Theories of market failures and targeting motivate the promotion of entrepreneurship training programs and generate testable predictions regarding heterogeneous treatment effects from such programs. Using a large randomized evaluation in the United States, we find no strong or lasting effects on those most likely to face credit or human capital constraints, or labor market discrimination. We do find a short-run effect on business ownership for those unemployed at baseline, but this dissipates at longer horizons. Treatment effects on the full sample are also short-term and limited in scope: we do not find effects on business sales, earnings, or employees.

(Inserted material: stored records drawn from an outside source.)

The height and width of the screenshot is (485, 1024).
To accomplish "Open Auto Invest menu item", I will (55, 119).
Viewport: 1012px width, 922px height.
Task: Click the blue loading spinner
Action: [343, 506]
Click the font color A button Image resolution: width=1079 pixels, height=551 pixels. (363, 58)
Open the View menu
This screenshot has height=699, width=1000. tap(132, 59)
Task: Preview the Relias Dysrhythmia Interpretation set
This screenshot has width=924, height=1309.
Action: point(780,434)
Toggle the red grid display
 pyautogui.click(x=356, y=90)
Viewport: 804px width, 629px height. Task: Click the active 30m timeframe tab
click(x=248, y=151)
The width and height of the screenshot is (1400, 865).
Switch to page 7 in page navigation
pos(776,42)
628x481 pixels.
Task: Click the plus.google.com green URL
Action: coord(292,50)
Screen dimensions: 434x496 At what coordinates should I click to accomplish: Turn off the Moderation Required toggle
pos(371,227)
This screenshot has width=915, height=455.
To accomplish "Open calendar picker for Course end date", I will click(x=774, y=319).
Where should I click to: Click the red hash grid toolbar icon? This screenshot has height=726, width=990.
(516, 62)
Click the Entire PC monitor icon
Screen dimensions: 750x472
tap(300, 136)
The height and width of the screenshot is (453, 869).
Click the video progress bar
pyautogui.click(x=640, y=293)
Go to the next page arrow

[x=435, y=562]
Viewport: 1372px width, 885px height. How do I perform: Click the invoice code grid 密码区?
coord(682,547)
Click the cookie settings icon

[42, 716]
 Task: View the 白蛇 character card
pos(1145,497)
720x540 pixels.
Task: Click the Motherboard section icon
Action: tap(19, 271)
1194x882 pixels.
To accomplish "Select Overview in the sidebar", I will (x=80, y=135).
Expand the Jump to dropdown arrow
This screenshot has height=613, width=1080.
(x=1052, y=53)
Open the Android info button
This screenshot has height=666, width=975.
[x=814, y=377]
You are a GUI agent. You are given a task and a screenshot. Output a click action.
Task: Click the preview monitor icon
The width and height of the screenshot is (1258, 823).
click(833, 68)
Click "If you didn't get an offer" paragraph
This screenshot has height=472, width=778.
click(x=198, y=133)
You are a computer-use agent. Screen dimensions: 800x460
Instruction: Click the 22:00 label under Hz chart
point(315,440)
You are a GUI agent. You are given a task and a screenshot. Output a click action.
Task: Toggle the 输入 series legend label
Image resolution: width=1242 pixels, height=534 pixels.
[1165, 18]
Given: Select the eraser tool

Business Ownership: Business ownership, business entry and exit dynamics. Business Scale: Business sales and number of employees, business structure. Earnings: Wage/salary from work or business ownership, other income payments (bonuses, profit distributions, etc), business revenues and employment. Work Satisfaction. Heterogenous Treatment Effects: On those with credit/liquidity restraints; on minorities and females; on those lacking the main human capital factors associated with business success (education, previous managerial experience, previous experience working in a family business); on the unemployed.
Business Ownership: In the short run (6 months) the average impact of the training was large and significant (13,4% higher than control group). At 18 months, although the treatment effect was still positive, the difference was smaller and no longer statistically significant. At 60 months after treatment, both groups have similar levels of business ownership. Conditional on not owning a business at baseline, treatment members were far more likely to start a business 6 months later. However, these effects disappears over time. Conditional on owning a business at baseline, there was no statistically significant difference in exit rates (although percentages estimates are large and negative). Business Scale No significant effects of treatment on business sales, hiring employees or business structures at any horizon. Earnings No significant effects of training on household income at any horizon. Negative but non-significant point estimates of treatment on business performance. Work Satisfaction No evidence of significant effects of training on work satisfaction. Heterogenous Treatment Effects No evidence that training has positive effects on individuals with credit-constraints, also no effects on investment, debt or loan applications overall. No statistically significant effects of the training on minorities or women. No evidence found that training has lasting or strong effects on those with less education, less previous managerial experience, less experience working in a family business or less prior experience owning a business. Unemployed individuals were more likely to own a business at the 6 month follow-up but there are no effects found in the long-run.